_Document extract_
Archived Story

Articles fail to outline premises of political reasoning
By STU PRITCHARD

On the bottom half of the Missoulian opinion page of Jan. 14 were two guest columns: “Disagreeing with results of ‘conservative index’ isn’t basis for attack” and “Disparaging guest column was ill-informed.” These articles, written respectively by Gallatin County Rep. Roger Koopman and Rob Natelson, president of Montana Conservatives, of which Koopman is a board member, strongly dissent with an (Jan. 6) opinion written by former opinion editor Steve Woodruff. Strong words are used to describe Woodruff’s apparent philosophical change as now a “special interest mouthpiece,” a “left-wing propagandist” with an “over-the-top tirade.” Both authors believe that Woodruff either hadn’t read or gave a left-of-center (i.e., a liberal) interpretation of the results of a survey by Montana Conservatives for legislative opinions.

While these thoughts could be true, my thoughts are that nowhere in the current legislative hysteria or in these heart-felt articles do we hear or read of basic premises, not labels, from which voters might do their reasoning. Premises, as written by the founders, include thoughts of human nature, its love of power (said to be natural and insatiable) and fear of governmental power growing incrementally out-of-bounds by legislative fiat.

_Work to do_
a – Please write out the opinion column on political reasoning word for word, from its first line to its last.
b – Reproduce only the lines of the listing below from the line with "The image size is (571, 322)." to the line with "click(1489, 648)", both included, word for word and nothing else.

_Extracted material_
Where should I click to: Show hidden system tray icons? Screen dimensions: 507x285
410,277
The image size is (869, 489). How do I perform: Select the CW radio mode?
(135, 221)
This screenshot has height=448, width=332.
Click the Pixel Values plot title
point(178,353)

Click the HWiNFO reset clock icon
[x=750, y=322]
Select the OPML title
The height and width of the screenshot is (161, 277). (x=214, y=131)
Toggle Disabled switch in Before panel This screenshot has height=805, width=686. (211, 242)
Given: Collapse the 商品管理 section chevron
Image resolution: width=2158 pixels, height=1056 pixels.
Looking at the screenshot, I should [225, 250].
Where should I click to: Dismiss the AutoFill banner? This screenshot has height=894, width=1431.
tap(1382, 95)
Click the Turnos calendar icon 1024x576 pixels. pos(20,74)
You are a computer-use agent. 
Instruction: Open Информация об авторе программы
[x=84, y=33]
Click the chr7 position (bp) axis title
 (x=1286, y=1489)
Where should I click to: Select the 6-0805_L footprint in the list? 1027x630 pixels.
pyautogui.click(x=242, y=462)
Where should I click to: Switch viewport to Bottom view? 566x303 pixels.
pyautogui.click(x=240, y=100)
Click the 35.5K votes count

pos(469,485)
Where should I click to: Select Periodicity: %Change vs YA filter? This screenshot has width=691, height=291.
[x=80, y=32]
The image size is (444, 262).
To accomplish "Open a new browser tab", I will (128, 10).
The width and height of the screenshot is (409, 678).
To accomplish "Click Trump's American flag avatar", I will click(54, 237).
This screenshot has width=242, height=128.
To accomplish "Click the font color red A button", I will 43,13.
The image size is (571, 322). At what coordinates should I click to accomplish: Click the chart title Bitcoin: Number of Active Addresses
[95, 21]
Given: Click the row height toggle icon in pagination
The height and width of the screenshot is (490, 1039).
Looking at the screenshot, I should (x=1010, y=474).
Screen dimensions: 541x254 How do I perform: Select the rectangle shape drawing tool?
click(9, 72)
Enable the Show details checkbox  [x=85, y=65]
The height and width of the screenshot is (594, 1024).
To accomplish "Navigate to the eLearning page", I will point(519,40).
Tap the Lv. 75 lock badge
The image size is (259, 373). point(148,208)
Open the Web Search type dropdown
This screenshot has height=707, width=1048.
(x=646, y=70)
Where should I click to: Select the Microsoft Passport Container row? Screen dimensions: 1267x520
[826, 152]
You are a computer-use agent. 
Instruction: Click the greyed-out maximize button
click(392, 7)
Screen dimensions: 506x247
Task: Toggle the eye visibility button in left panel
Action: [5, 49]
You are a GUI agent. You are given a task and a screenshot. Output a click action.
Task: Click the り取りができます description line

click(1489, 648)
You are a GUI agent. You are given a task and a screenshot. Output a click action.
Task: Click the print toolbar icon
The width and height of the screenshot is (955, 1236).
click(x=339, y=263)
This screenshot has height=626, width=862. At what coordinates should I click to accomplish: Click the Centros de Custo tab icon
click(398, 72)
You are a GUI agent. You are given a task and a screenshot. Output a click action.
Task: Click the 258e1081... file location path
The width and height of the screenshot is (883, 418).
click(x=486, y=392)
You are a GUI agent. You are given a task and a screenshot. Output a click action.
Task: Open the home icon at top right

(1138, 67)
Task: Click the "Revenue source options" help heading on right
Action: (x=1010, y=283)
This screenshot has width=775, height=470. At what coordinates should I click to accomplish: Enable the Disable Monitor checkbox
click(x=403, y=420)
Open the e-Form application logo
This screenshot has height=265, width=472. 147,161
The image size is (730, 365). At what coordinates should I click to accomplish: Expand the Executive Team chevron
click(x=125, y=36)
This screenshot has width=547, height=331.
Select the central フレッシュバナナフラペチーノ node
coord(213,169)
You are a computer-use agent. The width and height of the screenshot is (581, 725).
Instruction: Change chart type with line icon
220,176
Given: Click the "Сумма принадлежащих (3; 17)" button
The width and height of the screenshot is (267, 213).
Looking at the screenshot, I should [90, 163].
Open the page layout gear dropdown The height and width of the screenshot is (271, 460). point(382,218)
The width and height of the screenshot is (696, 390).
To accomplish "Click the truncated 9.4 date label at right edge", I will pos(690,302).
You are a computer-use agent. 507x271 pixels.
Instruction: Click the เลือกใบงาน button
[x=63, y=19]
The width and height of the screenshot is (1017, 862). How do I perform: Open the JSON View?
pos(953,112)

_Responses_
a –
Archived Story

Articles fail to outline premises of political reasoning
By STU PRITCHARD

On the bottom half of the Missoulian opinion page of Jan. 14 were two guest columns: “Disagreeing with results of ‘conservative index’ isn’t basis for attack” and “Disparaging guest column was ill-informed.” These articles, written respectively by Gallatin County Rep. Roger Koopman and Rob Natelson, president of Montana Conservatives, of which Koopman is a board member, strongly dissent with an (Jan. 6) opinion written by former opinion editor Steve Woodruff. Strong words are used to describe Woodruff’s apparent philosophical change as now a “special interest mouthpiece,” a “left-wing propagandist” with an “over-the-top tirade.” Both authors believe that Woodruff either hadn’t read or gave a left-of-center (i.e., a liberal) interpretation of the results of a survey by Montana Conservatives for legislative opinions.

While these thoughts could be true, my thoughts are that nowhere in the current legislative hysteria or in these heart-felt articles do we hear or read of basic premises, not labels, from which voters might do their reasoning. Premises, as written by the founders, include thoughts of human nature, its love of power (said to be natural and insatiable) and fear of governmental power growing incrementally out-of-bounds by legislative fiat.

b –
The image size is (571, 322). At what coordinates should I click to accomplish: Click the chart title Bitcoin: Number of Active Addresses
[95, 21]
Given: Click the row height toggle icon in pagination
The height and width of the screenshot is (490, 1039).
Looking at the screenshot, I should (x=1010, y=474).
Screen dimensions: 541x254 How do I perform: Select the rectangle shape drawing tool?
click(9, 72)
Enable the Show details checkbox  [x=85, y=65]
The height and width of the screenshot is (594, 1024).
To accomplish "Navigate to the eLearning page", I will point(519,40).
Tap the Lv. 75 lock badge
The image size is (259, 373). point(148,208)
Open the Web Search type dropdown
This screenshot has height=707, width=1048.
(x=646, y=70)
Where should I click to: Select the Microsoft Passport Container row? Screen dimensions: 1267x520
[826, 152]
You are a computer-use agent. 
Instruction: Click the greyed-out maximize button
click(392, 7)
Screen dimensions: 506x247
Task: Toggle the eye visibility button in left panel
Action: [5, 49]
You are a GUI agent. You are given a task and a screenshot. Output a click action.
Task: Click the り取りができます description line

click(1489, 648)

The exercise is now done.